Crabb, George (DNB00)
|←Crab, Roger||Dictionary of National Biography, 1885-1900, Volume 12
CRABB, GEORGE (1778–1851), legal and miscellaneous writer, was born 8 Dec. 1778 at Palgrave, Suffolk. He was educated at a school at Diss and under a private tutor. He commenced the study of medicine, but being unable to endure the dissecting-room resigned his medical studies to become assistant to a bookseller. This he also in a short time resigned to study for the ministry at Northampton, but a sudden change in his religious views rendered it necessary for him again to make choice of a new profession. In 1797 he came to London, and after his marriage to a Miss Southgate, who subsequently edited ‘Tales for Children from the German,’ became classical master at Thorp Arch School, Yorkshire. In order to acquire a mastery of the German language he went in 1801 to Bremen, where he supported himself at the same time by teaching English.
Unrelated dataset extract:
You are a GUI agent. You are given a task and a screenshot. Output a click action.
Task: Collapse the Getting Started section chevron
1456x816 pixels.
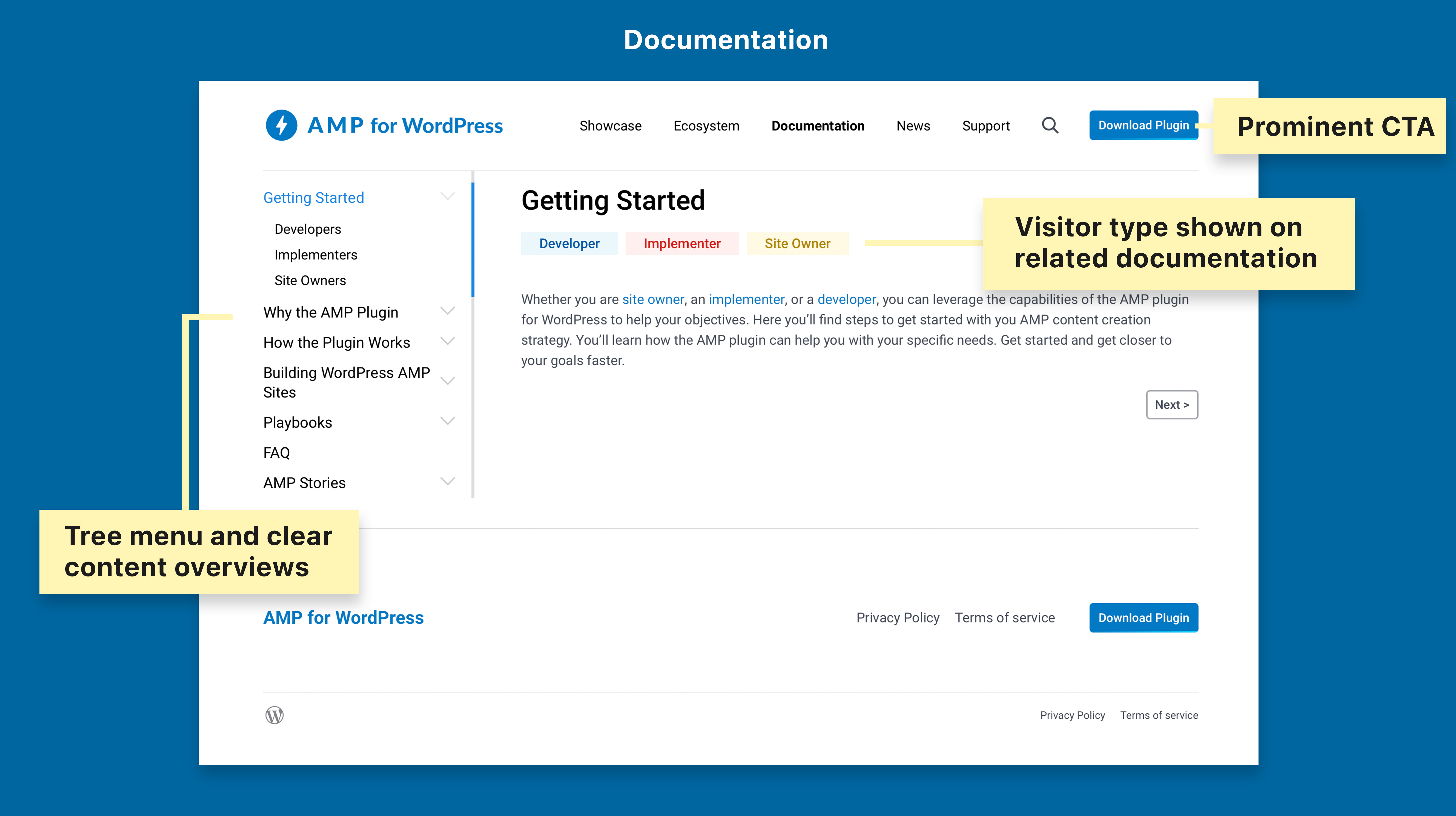pyautogui.click(x=447, y=197)
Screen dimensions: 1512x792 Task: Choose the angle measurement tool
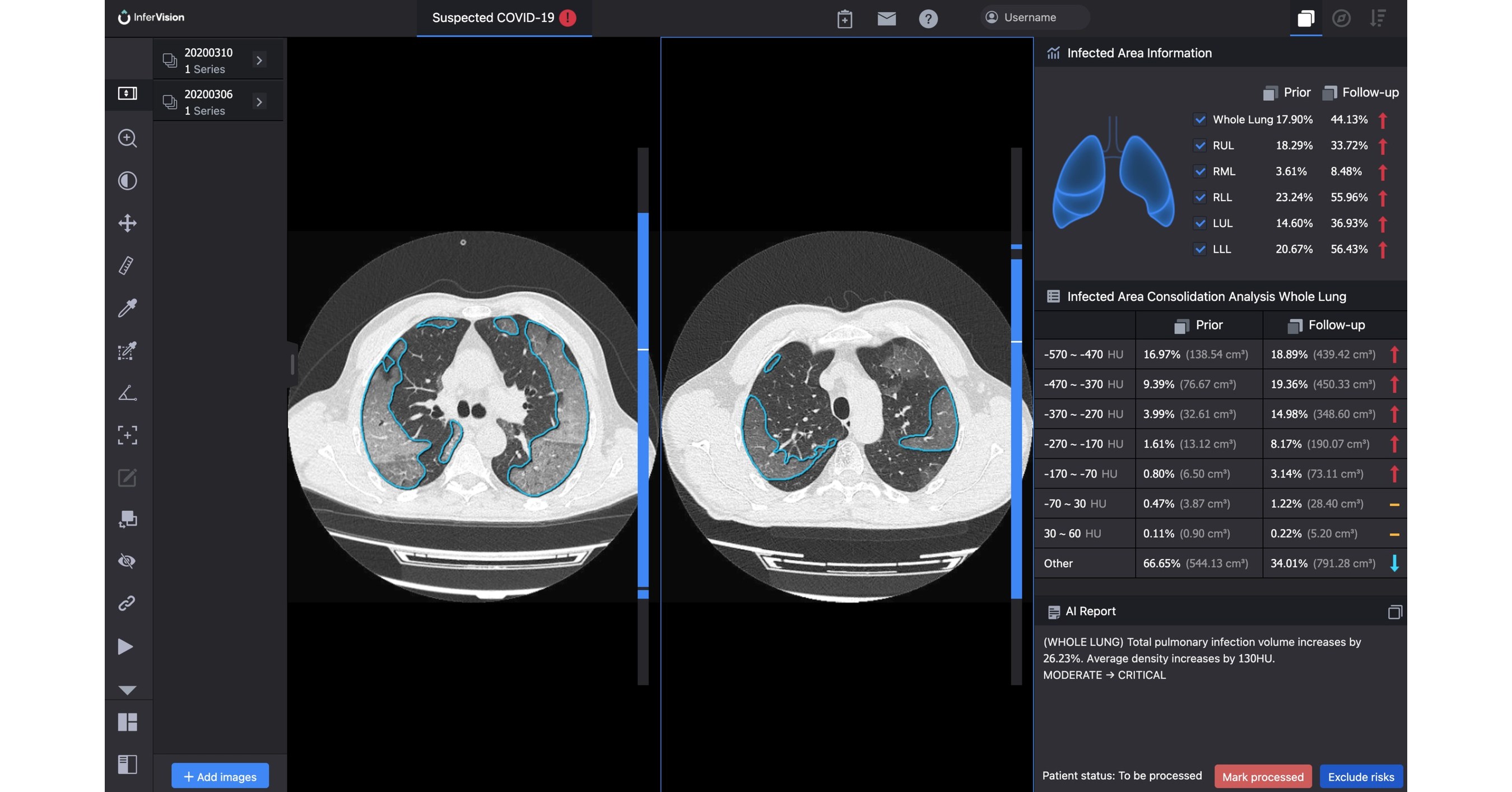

On his return he published a ‘German Grammar for Englishmen,’ ‘Extracts from German Authors,’ and ‘German and English Conversations,’ all of which became very popular as instruction books, and passed through many editions. He also wrote an ‘English Grammar for Germans.’ In 1814 he entered Magdalen Hall, Oxford, as a gentleman commoner, and graduated B.A. in 1821 and M.A. in 1822, with mathematical honours. He was called to the bar at the Inner Temple in 1829, and adopted the practice of conveyancer and chamber counsel, but on account of his retiring manner was not very successful, although his ability as a lawyer is sufficiently shown by his various legal publications. The principal of these are a ‘History of English Law,’ 1829, founded on Reeves's ‘History of English Law;’ ‘Digest and Index of all the Statutes at Large,’ 4 vols., 1841–7; ‘Law of Real Property,’ 2 vols., 1846; ‘Series of Precedents in Conveyancing and Common and Commercial Forms,’ 3rd ed. 1845. He was also the author of various dictionaries which obtained wide popularity, including a ‘Dictionary of English Synonymes,’ ‘Universal Technological Dictionary,’ a ‘Universal Historical Dictionary,’ and a ‘Dictionary of General Knowledge;’ and the ‘New Pantheon or Mythology of all Nations.’ His later years were passed in eccentric seclusion, and he died 4 Dec. 1851.
[Gent. Mag. xxxvii. new ser. (1852), pp. 307–308; Brit. Mus. Cat.]